En un momento central de su mensaje, amplió la perspectiva no solo al abuso sexual, sino también a los abusos de poder, de conciencia y de autoridad espiritual, que también hieren y oscurecen el rostro de Cristo. “Hoy, también yo pido perdón de corazón”, manifestó.
El presidente del episcopado aseguró que en el país existen comisiones que reciben denuncias y que no son una fachada, sino un compromiso real. Indicó que cuando las denuncias cuentan con fundamento serio, testigos y evidencia, la Iglesia debe actuar sin miedo, colaborar con las autoridades civiles y asumir responsabilidades. “No hacerlo sería traicionar nuestra misión. Actuar con firmeza no destruye a la Iglesia; la purifica”, sostuvo.

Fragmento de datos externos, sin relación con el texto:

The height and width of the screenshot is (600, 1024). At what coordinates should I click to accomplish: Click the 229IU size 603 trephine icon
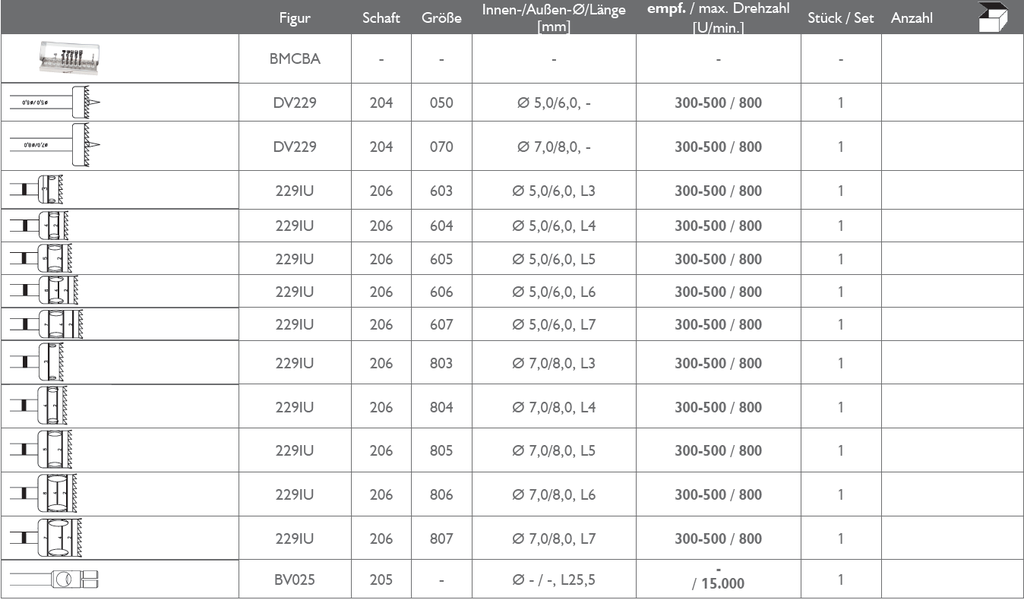(x=37, y=189)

Al mismo tiempo, señaló que también existen denuncias que no se sostienen y que pueden afectar gravemente la honra de personas inocentes. En esos casos, advirtió que la justicia exige procesos serios, no condenas anticipadas ni juicios mediáticos, sino verdad y prudencia.
Al concluir, Monseñor Román invitó a levantar la mirada hacia Cristo y al Buen Pastor herido, señalando que del Señor nace la valentía para reconocer el pecado, la humildad para pedir perdón y la fuerza para no repetir errores. “Solo la verdad nos hará libres, y solo una Iglesia purificada podrá anunciar con credibilidad la esperanza que proclama”, concluyó, llamando a que el Congreso sea no solo reflexión, sino verdadera conversión y reparación.